In terms of land access, while land may be cheap, plots are rarely turnkey-ready and extensive development may be required to make land suitable for industrial production. After purchasing land in a remote area of Iseyin, Psaltry International had to invest in developing a graded road that could support car and truck transport, as well as an industrial borehole that cost N18m-20m ($113,400-126,000) to install. There is no electricity supply either, and factories must rely purely on generators.
The complications of agricultural distribution that impact producers in Nigeria also have an effect in Oyo. “Farm settlements are inaccessible and have an epileptic electricity supply at best, causing many farming businesses to fold,” Peter Odetomi, the former commissioner of the Oyo State Ministry of Agriculture, told OBG. “Works are under way to improve electricity supply and rural infrastructure, with road grading and bridge construction helping to improve year-round access to farm zones, but a lot still needs to be done.”
GOVERNMENT POLICY: Given the role manufacturing can play in job creation and revenue generation, the government is working to improve the overall attractiveness of the business environment for industrialists through specific incentives. “The new place we want to focus on now is industrialisation,” Zaccheaus Adelabu, former commissioner for state finances, told press.
One key pillar of this is the establishment of an industrial park on the Lagos-Ibadan expressway. Developers have already begun building on plots, although the project is still being developed under the aegis of the Oyo State Ministry of Trade, Investment, and Cooperatives. “A committee on industrial development is still conceptualising the project, which will be state owned and private sector driven. The industrial park occupies land previously set aside for the Oluyole Free Trade Zone, which has now been abandoned,” Soji Eniade, the Oyo State government’s permanent secretary, told OBG. “Some investors are already developing on the site, including Karma Foods, which received a land allocation from the state government.”
The Ajimobi administration has outlined plans to develop free trade zones in Oyo to incubate small manufacturing firms closely associated with semi-processing of raw materials such as shea butter. Shea butter trees are indigenous to the area and often grow wild, with current production dominated by individuals.
Shea butter has strong commercial potential for use in cosmetics, pharmaceuticals and edible products, and has a high export value in European and North American markets. For this reason, it has been identified for development and promotion by the Nigerian Export Promotion Council (NEPC) and the World Trade Organisation, including the establishment of a new shea processing plant.
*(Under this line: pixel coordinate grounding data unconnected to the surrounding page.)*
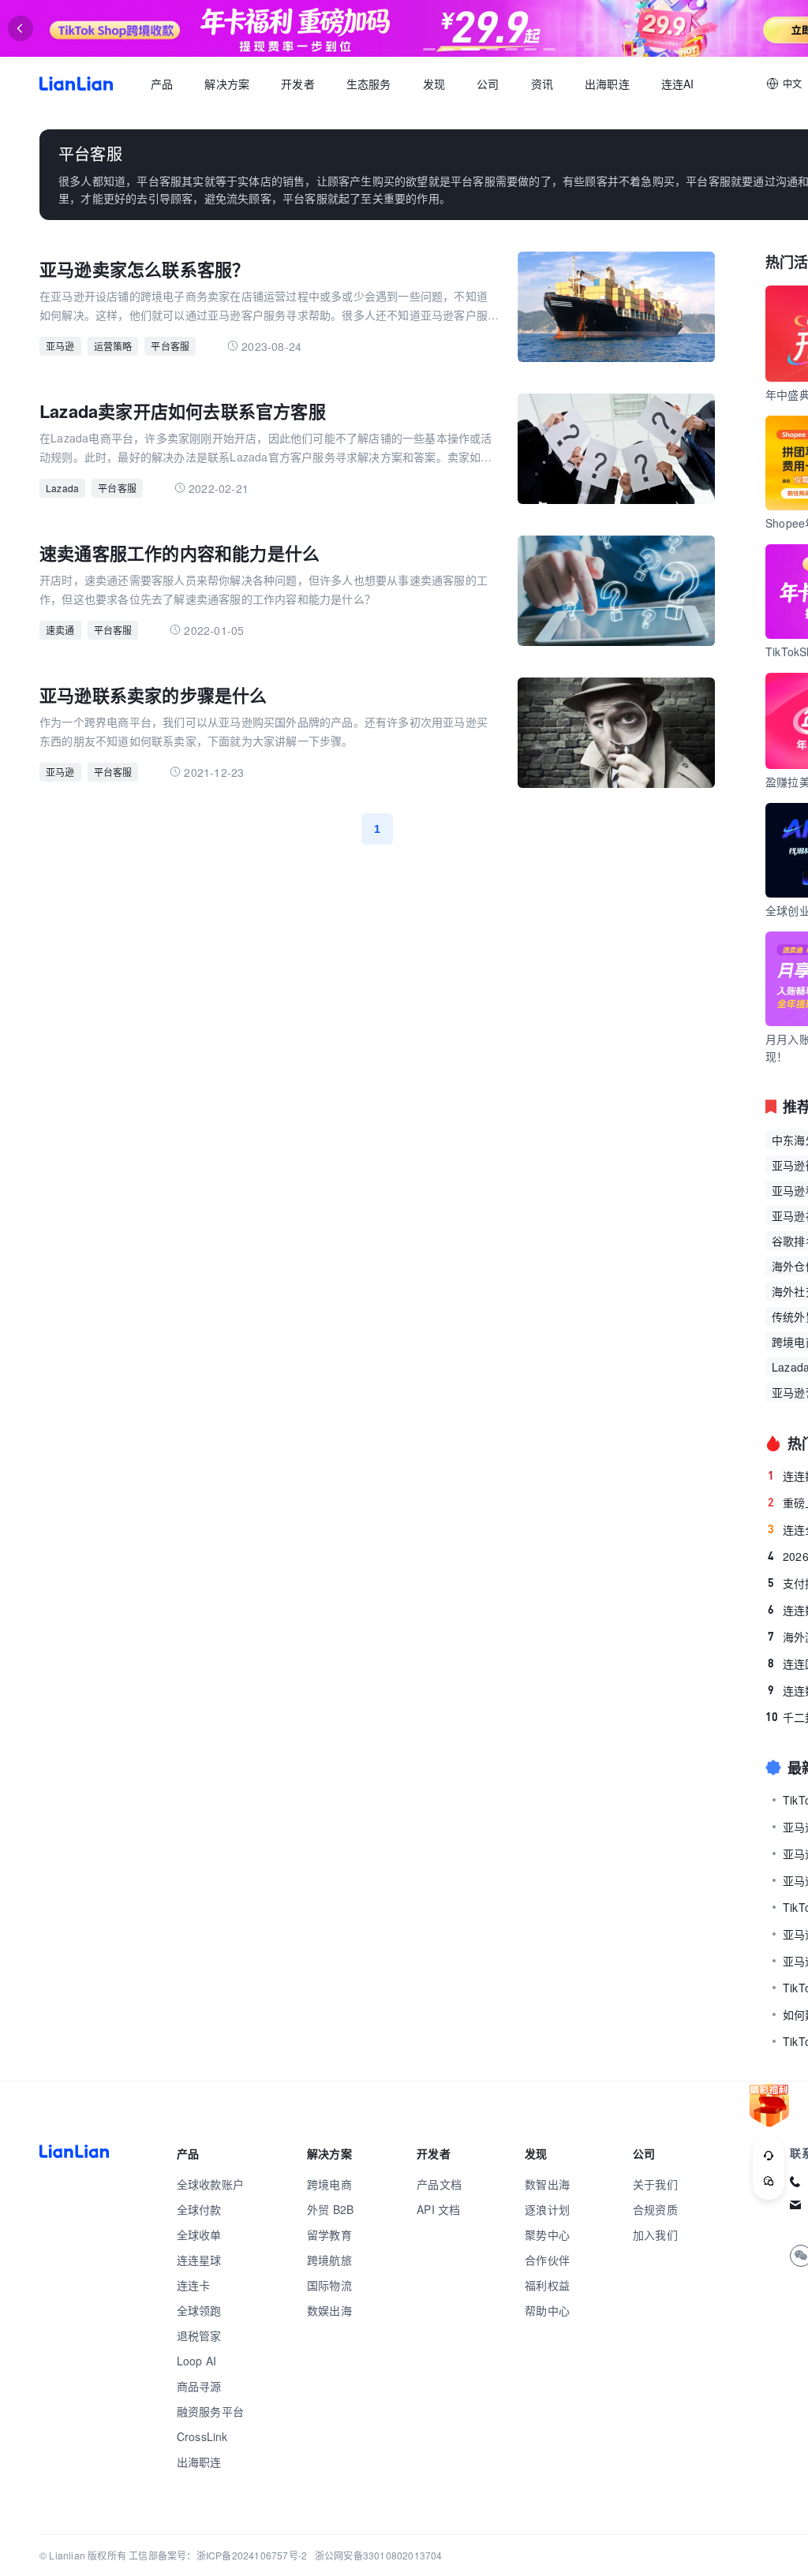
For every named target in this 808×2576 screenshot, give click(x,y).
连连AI (677, 83)
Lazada (62, 488)
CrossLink (202, 2436)
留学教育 (329, 2234)
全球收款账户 (210, 2184)
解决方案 (226, 83)
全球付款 (199, 2209)
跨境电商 (329, 2184)
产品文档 (439, 2184)
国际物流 (329, 2285)
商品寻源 (199, 2386)
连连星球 (199, 2260)
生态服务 (368, 83)
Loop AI (196, 2361)
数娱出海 (329, 2310)
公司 (488, 83)
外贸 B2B (330, 2209)
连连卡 (194, 2285)
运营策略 (113, 346)
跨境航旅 (329, 2260)
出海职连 (607, 83)
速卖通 (60, 630)
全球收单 (199, 2234)
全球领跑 (199, 2310)
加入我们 (655, 2234)
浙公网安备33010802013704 (379, 2555)
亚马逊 (60, 346)
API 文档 (438, 2209)
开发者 (298, 83)
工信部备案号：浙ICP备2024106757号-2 (218, 2555)
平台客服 (170, 346)
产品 (162, 83)
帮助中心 (547, 2310)
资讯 (542, 83)
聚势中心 (547, 2234)
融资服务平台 (210, 2411)
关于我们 (655, 2184)
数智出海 (547, 2184)
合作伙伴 (547, 2260)
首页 (76, 84)
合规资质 (655, 2209)
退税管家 (199, 2335)
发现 (434, 83)
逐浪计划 (547, 2209)
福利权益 (547, 2285)
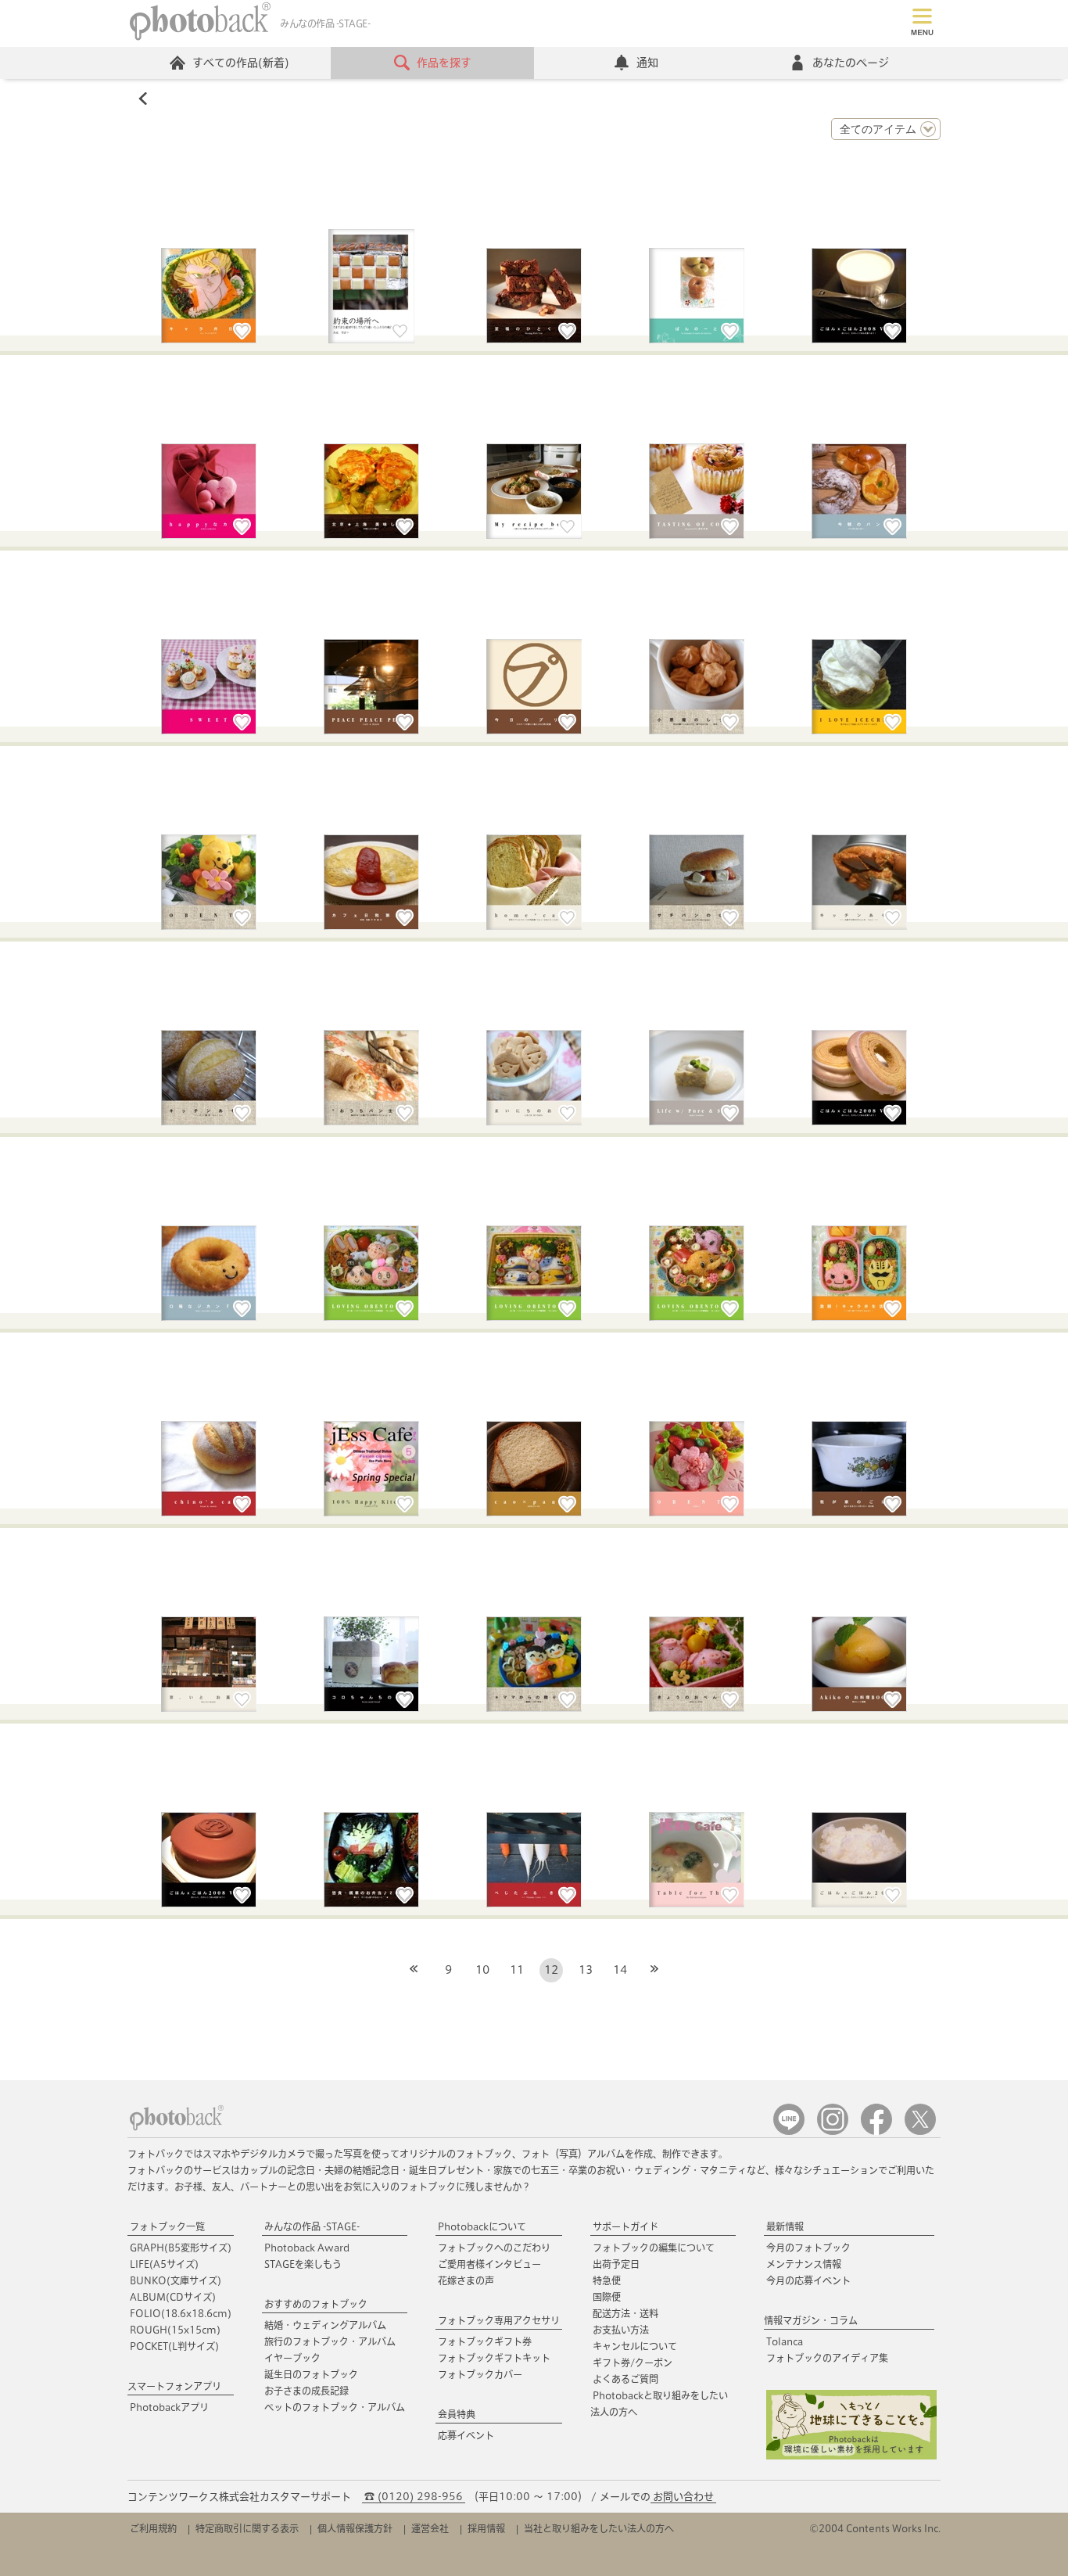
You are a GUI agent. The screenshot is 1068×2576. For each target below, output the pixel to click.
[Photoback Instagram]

As in other sectors, the state government is also looking at public-private partnership options for manufacturers and agro-processing in egg-processing, paper production and cashew nuts.
LONG TERM: As the government steps up public sector spending, the state is investing in the processing sector and major projects are under way. However, to date the manufacturing sector is dominated by a few large operatives, a thin layer of struggling small businesses and a plethora of underperforming cottage industries with vast potential for commercialisation. While Oyo State is helping smaller players with the financing shortage, more support is needed in all segments, from marketing to infrastructure provision.